YOUR ASSIGNMENT.
May I have the line containing "Click the UP status for 10.10.10.4" and every line after it through the end of the data, repeated exactly and with no other lines?

RECORDS TO PROCESS.
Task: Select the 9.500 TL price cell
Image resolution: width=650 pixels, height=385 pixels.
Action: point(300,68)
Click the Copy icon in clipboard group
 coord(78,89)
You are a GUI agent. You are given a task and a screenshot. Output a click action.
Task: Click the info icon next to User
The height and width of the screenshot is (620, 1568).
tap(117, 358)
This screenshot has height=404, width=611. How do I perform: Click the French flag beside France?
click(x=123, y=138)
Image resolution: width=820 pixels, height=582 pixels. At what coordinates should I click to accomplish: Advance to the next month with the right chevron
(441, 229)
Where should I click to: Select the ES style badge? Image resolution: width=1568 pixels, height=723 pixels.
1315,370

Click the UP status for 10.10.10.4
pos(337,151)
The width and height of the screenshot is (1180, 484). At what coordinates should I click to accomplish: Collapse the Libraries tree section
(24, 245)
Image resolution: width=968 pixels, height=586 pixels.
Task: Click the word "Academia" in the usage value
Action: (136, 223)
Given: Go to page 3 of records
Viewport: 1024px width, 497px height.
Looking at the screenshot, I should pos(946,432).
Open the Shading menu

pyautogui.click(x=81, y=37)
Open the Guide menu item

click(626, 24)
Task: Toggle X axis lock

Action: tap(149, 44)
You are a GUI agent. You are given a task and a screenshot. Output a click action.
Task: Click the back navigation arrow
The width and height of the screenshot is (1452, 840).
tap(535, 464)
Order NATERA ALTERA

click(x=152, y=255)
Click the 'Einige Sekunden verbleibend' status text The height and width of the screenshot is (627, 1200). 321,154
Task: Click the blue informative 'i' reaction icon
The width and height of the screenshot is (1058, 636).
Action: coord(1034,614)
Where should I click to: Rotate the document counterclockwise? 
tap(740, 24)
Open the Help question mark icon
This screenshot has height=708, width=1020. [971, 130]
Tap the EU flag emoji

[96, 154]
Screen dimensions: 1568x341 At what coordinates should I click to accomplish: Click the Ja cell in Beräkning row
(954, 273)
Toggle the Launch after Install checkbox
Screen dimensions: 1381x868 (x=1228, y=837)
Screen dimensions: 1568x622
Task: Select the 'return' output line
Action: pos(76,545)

OUTPUT.
Click the UP status for 10.10.10.4
pos(337,151)
The width and height of the screenshot is (1180, 484). At what coordinates should I click to accomplish: Collapse the Libraries tree section
(24, 245)
Image resolution: width=968 pixels, height=586 pixels.
Task: Click the word "Academia" in the usage value
Action: (136, 223)
Given: Go to page 3 of records
Viewport: 1024px width, 497px height.
Looking at the screenshot, I should pos(946,432).
Open the Shading menu

pyautogui.click(x=81, y=37)
Open the Guide menu item

click(626, 24)
Task: Toggle X axis lock

Action: tap(149, 44)
You are a GUI agent. You are given a task and a screenshot. Output a click action.
Task: Click the back navigation arrow
The width and height of the screenshot is (1452, 840).
tap(535, 464)
Order NATERA ALTERA

click(x=152, y=255)
Click the 'Einige Sekunden verbleibend' status text The height and width of the screenshot is (627, 1200). 321,154
Task: Click the blue informative 'i' reaction icon
The width and height of the screenshot is (1058, 636).
Action: coord(1034,614)
Where should I click to: Rotate the document counterclockwise? 
tap(740, 24)
Open the Help question mark icon
This screenshot has height=708, width=1020. [971, 130]
Tap the EU flag emoji

[96, 154]
Screen dimensions: 1568x341 At what coordinates should I click to accomplish: Click the Ja cell in Beräkning row
(954, 273)
Toggle the Launch after Install checkbox
Screen dimensions: 1381x868 (x=1228, y=837)
Screen dimensions: 1568x622
Task: Select the 'return' output line
Action: pos(76,545)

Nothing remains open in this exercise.